Click-target data:
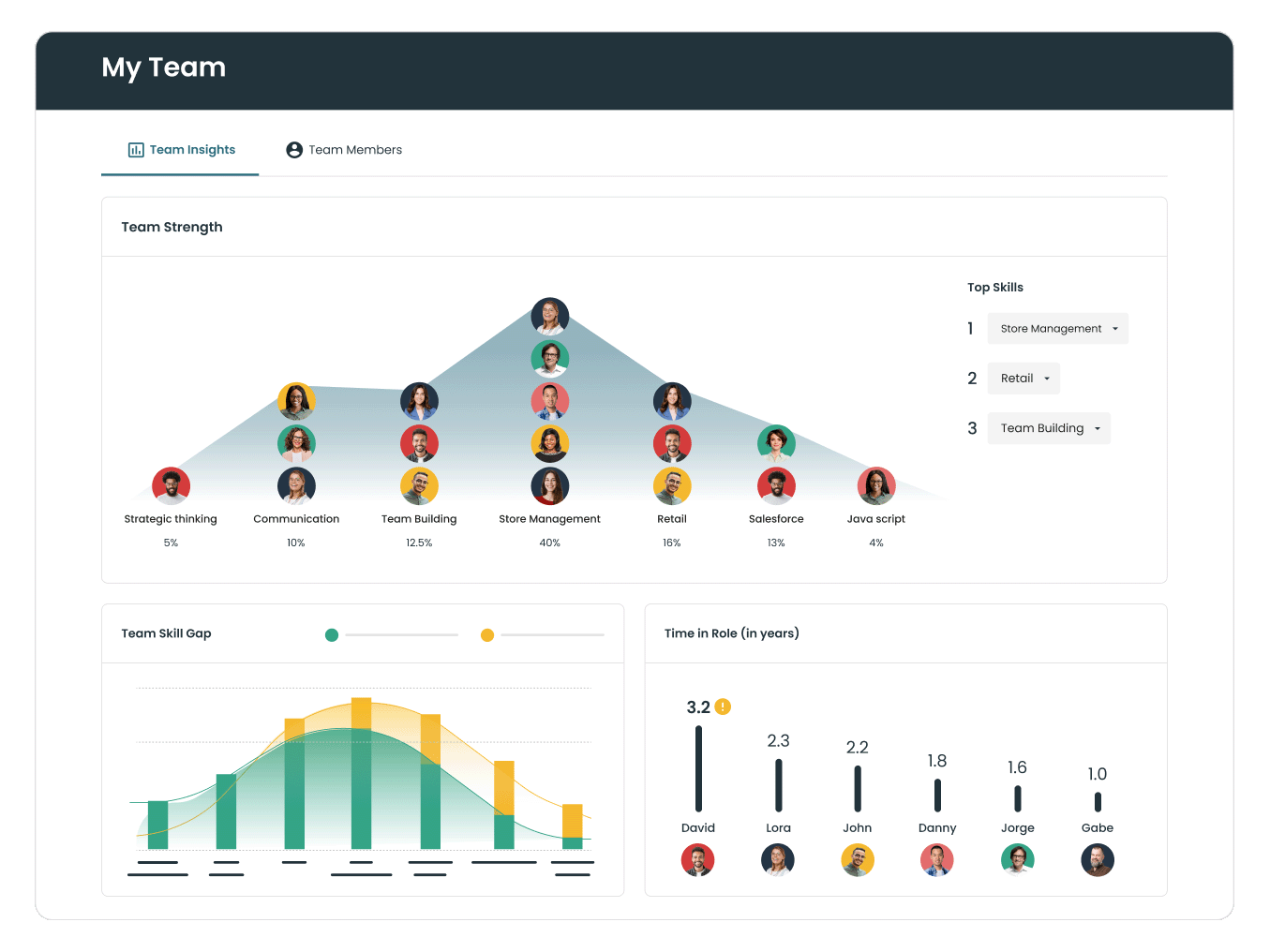The height and width of the screenshot is (952, 1270).
Task: Click the topmost avatar of the Store Management pyramid
Action: [x=550, y=316]
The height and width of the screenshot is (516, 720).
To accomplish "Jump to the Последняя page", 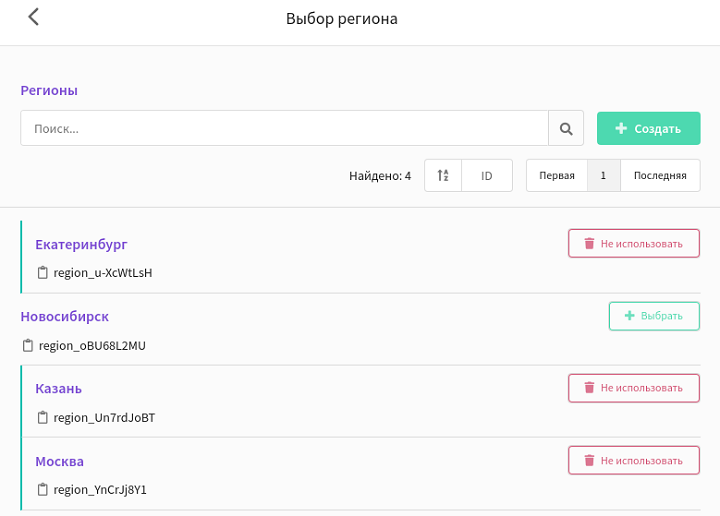I will tap(660, 175).
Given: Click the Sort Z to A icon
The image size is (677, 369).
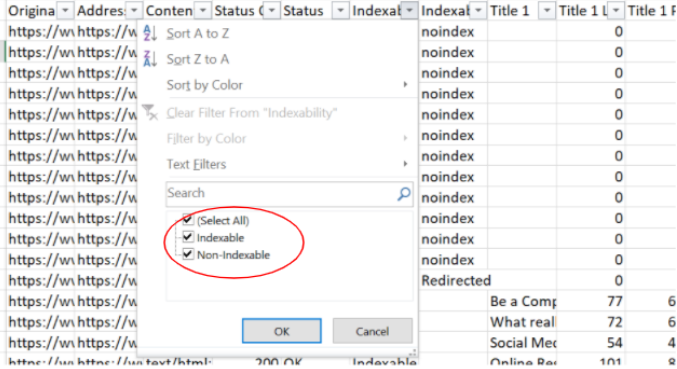Looking at the screenshot, I should [x=150, y=59].
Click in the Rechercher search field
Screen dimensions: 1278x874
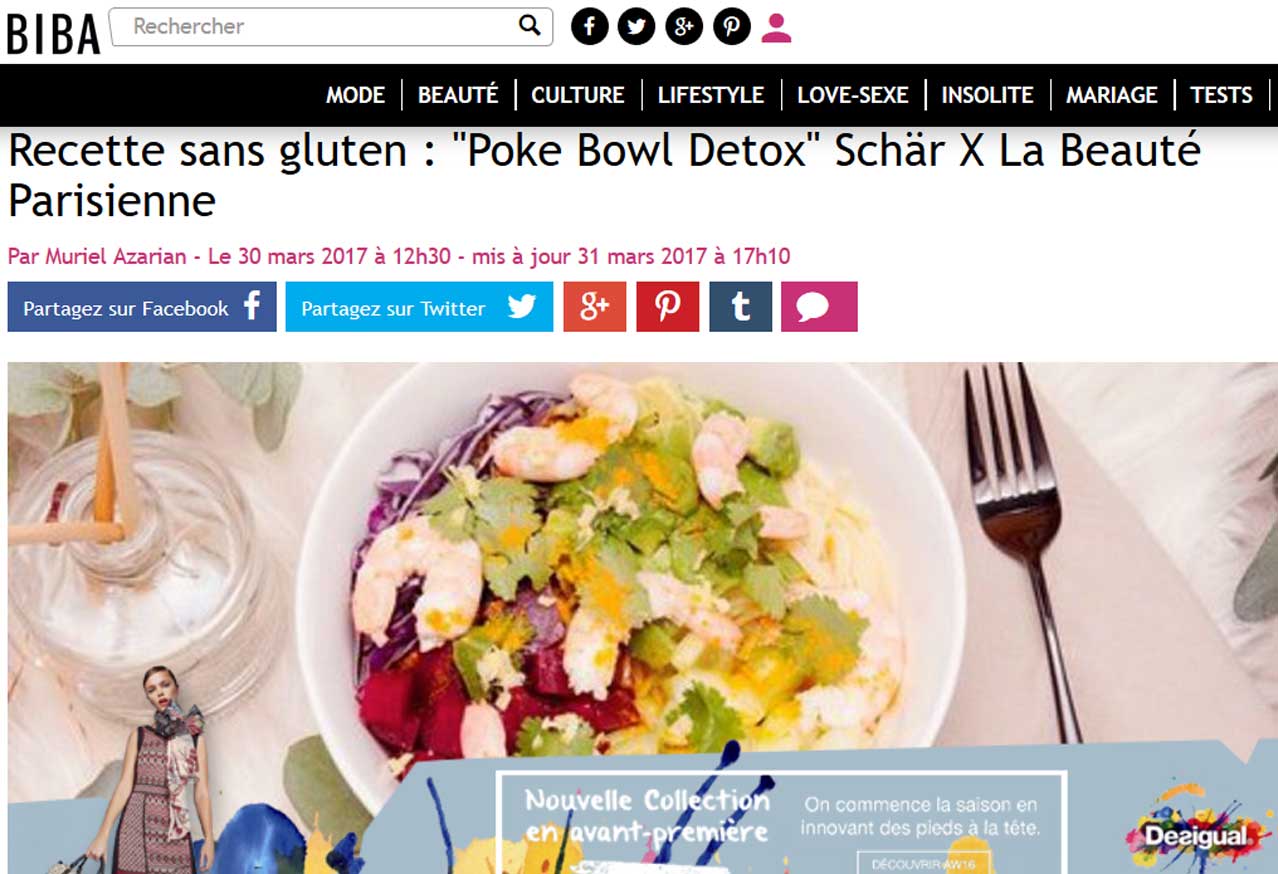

Objective - Give the lines from the one with "Given: Click the Sort Z to A icon" through the end of the rows as a Markdown table with the columns No. and Line, numbering each line and skipping blank ones. Leave the pictures out.

Task output -
| No. | Line |
|---|---|
| 1 | Given: Click the Sort Z to A icon |
| 2 | The image size is (677, 369). |
| 3 | Looking at the screenshot, I should [x=150, y=59]. |
| 4 | Click in the Rechercher search field |
| 5 | Screen dimensions: 1278x874 |